TEXT PROVIDED:
──────

We focused our correlation analyses primarily on the timescale of stimulus presentations (200 ms), but the spike count correlation measure that we used could capture changes at a range of timescales. To investigate the dynamics of the attention-related correlation changes that we observed, we computed CCGs between V1 and MT for each attention condition (Fig. 5; see Materials and Methods). The CCGs were both relatively symmetric and broad and even the average across many pairs failed to show a sharp peak. This suggests that the vast majority of V1–MT pairs that we recorded were not connected by a single synapse, which is not surprising given that the probability of observing direct connections is very low (Movshon and Newsome, 1996; Zandvakili and Kohn, 2015). Therefore, the spike count correlations that we computed (which are related to the integral under the CCG; Bair et al., 2001) likely reflect cofluctuations between populations of V1 and MT neurons rather than direct connectivity. Furthermore, the attention-related difference in the average CCGs was also broad and symmetric (the black and gray lines in Fig. 5 are approximately parallel), suggesting that the attention-related correlation changes have broad dynamics. To further investigate dynamics of attention-related correlation changes, we computed joint peristimulus time histograms (Aertsen et al., 1989) and also computed rSC using sliding windows ranging from 5 to 200 ms. None of these analyses revealed interesting dynamics of correlation changes, suggesting that the attention-related change in rSC is relatively constant across the 200 ms window that we used. However, further studies in which the stimuli are optimized for the recorded neurons will be necessary to thoroughly examine these issues.

──────

EXERCISE PROMPT: Copy out the paragraph above on attention-related correlation changes between V1 and MT word for word, in full.

RECORD SET:
──────

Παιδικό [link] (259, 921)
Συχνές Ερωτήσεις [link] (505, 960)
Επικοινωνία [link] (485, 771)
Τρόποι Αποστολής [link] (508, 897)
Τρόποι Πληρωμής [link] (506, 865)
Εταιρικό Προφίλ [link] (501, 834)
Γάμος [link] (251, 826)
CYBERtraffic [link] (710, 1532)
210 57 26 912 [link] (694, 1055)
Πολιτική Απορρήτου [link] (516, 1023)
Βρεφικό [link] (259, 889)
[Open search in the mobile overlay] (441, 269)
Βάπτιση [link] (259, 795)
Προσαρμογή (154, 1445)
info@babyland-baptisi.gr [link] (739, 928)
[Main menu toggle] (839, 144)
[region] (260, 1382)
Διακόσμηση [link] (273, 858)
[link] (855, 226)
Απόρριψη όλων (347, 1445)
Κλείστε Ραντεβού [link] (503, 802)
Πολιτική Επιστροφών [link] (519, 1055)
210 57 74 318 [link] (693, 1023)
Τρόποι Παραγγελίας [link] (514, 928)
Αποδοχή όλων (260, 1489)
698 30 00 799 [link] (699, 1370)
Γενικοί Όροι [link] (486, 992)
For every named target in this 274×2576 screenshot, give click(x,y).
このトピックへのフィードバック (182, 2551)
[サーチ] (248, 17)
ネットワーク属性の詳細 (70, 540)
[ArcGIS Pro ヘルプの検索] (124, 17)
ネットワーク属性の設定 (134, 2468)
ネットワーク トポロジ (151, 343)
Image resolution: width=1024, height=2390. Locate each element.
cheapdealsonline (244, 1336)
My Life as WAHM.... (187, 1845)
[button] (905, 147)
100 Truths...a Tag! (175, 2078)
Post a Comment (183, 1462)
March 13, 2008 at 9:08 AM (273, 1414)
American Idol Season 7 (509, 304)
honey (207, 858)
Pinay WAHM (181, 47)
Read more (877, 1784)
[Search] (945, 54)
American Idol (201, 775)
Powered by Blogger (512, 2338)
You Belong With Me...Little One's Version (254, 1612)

──────

EXERCISE RESPONSE:
We focused our correlation analyses primarily on the timescale of stimulus presentations (200 ms), but the spike count correlation measure that we used could capture changes at a range of timescales. To investigate the dynamics of the attention-related correlation changes that we observed, we computed CCGs between V1 and MT for each attention condition (Fig. 5; see Materials and Methods). The CCGs were both relatively symmetric and broad and even the average across many pairs failed to show a sharp peak. This suggests that the vast majority of V1–MT pairs that we recorded were not connected by a single synapse, which is not surprising given that the probability of observing direct connections is very low (Movshon and Newsome, 1996; Zandvakili and Kohn, 2015). Therefore, the spike count correlations that we computed (which are related to the integral under the CCG; Bair et al., 2001) likely reflect cofluctuations between populations of V1 and MT neurons rather than direct connectivity. Furthermore, the attention-related difference in the average CCGs was also broad and symmetric (the black and gray lines in Fig. 5 are approximately parallel), suggesting that the attention-related correlation changes have broad dynamics. To further investigate dynamics of attention-related correlation changes, we computed joint peristimulus time histograms (Aertsen et al., 1989) and also computed rSC using sliding windows ranging from 5 to 200 ms. None of these analyses revealed interesting dynamics of correlation changes, suggesting that the attention-related change in rSC is relatively constant across the 200 ms window that we used. However, further studies in which the stimuli are optimized for the recorded neurons will be necessary to thoroughly examine these issues.